Management of “at-risk” groups

Neonatal pneumonia

Pneumonia is common in young infants (< 2 months) and is always classified as severe as they are at higher risk of hypoxaemia, apnoea and mortality than older children with pneumonia. Neonatal pneumonia is responsible for a large proportion of pneumonia deaths but is more difficult to define, as clinical presentation is even less specific than in children.38 There is clinical overlap with “neonatal sepsis” and with non-infective conditions causing respiratory distress. Important pathogens identified from limited studies in developing countries include streptococci and a wide range of Gram-negative bacteria such as Escherichia coli or Klebsiella spp.38,39 The current recommendation of penicillin or ampicillin plus gentamicin is appropriate. A major case-management problem for neonatal pneumonia is the difficulty of providing adequate supportive care such as hydration, nutrition and oxygen in resource-limited settings.

HIV-related pneumonia

HIV prevalence is now greater than 50% in children hospitalized with very severe pneumonia in some settings in sub-Saharan Africa.8,29 HIV-related pneumonia has been reviewed recently.29 Studies provide consistent data but are mainly from large urban-based referral hospitals. Incidence of pneumonia, including bacterial pneumonia, is much higher for HIV-infected children than for HIV-uninfected children. The common causes of bacterial pneumonia are similar but the range of bacterial pathogens is wider. Opportunistic infections such as P. jiroveci and cytomegalovirus are common and associated with poor outcome. Pulmonary tuberculosis is common in HIV-infected infants and children presenting with severe pneumonia in tuberculosis-endemic regions.40 Mixed infections and treatment failure are common.8 Case-fatality rates are reported to be 3–8 times higher than in HIV-uninfected children even when current guidelines are applied.8,29 This emphasizes the potential of prevention of mother-to-child transmission, co-trimoxazole preventive therapy and antiretroviral therapy to reduce the burden and case-fatality of pneumonia in HIV-endemic countries.29 Improved survival means that an increasing proportion of pneumonia presents in school-aged children and guidance is needed for case-management of children aged 5–15 years, both HIV-infected and uninfected.
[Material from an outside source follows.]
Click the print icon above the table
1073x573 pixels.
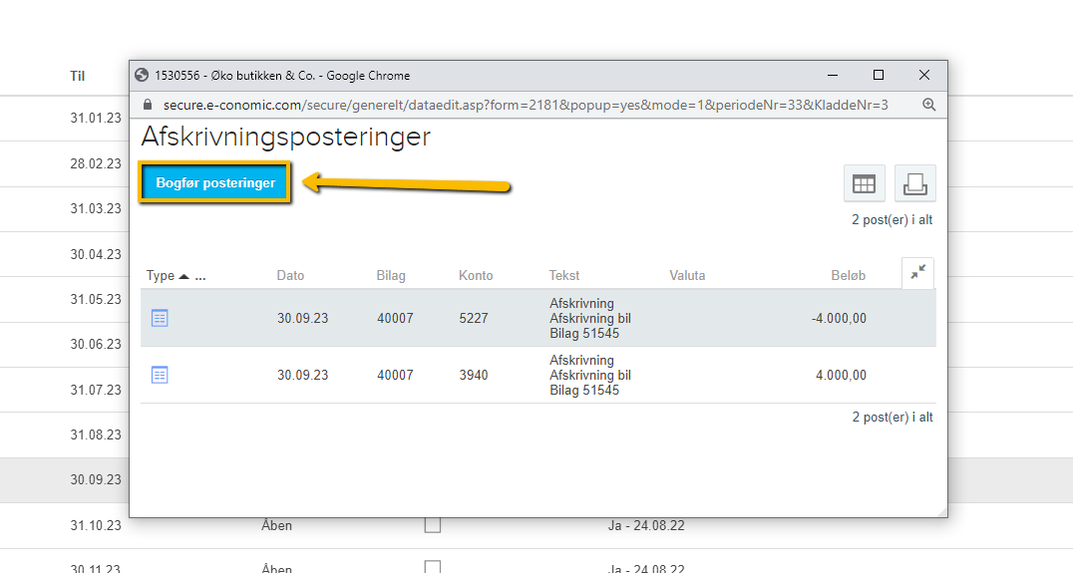tap(914, 184)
Severely malnourished children

Many of the issues already outlined for neonates and HIV-infected children apply to severely malnourished children. Pneumonia is more common and more fatal than in well nourished children and is caused by a wider range of bacteria and opportunistic pathogens.41 Clinical presentation is less specific and overlaps with septicaemia.42 There are also difficult management issues regarding supportive care, especially nutrition. Cover for Gram-negative bacilli is included in first-line antibiotics for severely malnourished children with pneumonia, and pulmonary tuberculosis should be considered if they do not respond. HIV testing should be routine.
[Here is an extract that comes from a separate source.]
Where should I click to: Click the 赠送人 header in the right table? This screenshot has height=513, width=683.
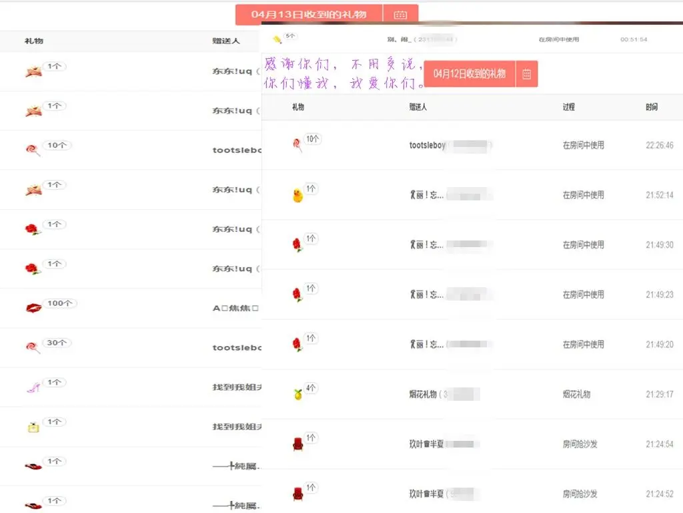click(418, 107)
For the purposes of training and implementation, it is important to achieve consensus and to define “best practice” based on available evidence. Summarizing and presenting this evidence and suggesting standards is a major role of WHO. Most critical to success, however, and more challenging, is transforming policy (or guidelines) into widespread practice. The most effective intervention to reduce pneumonia-related deaths for the majority would be improved access to early care where simple, appropriate interventions are provided, including referral where necessary. To do this requires adequate health worker numbers, training and support, and ready availability of antibiotics and oxygen.43,44

The impact of training in ARI case-management was first described by Qazi et al. in Pakistan.11 In addition to reducing ARI-related case-fatality, there was a marked reduction in antibiotic use for outpatient management over the study period. However, it is not only the quality of training that matters but also the coverage. Many children with pneumonia seek care from private practitioners or health workers who have not undergone training in case management.1 Effective practice must be promoted in all sectors and from the community level upwards. There also needs to be political will and involvement of leading health professionals. There are many other issues that may need to be addressed such as integration into present service delivery, health-seeking behaviour, barriers to accessing health services, quality and extent of training, health-care worker retention, supervision, secure antibiotic supply, continued supervision and in-service training, maintenance and repair of equipment and clinical audit.32,44 A comprehensive strategy in Malawi, an HIV-endemic country with an established ARI programme, markedly reduced pneumonia-related case-fatality at district hospitals.45 Implementation of an effective oxygen system in Papua New Guinea reduced severe pneumonia mortality in one hospital by 40%3 and, when this was extended to five other hospitals, there was an overall pneumonia case-fatality rate reduction of 35% (unpublished data, T Duke).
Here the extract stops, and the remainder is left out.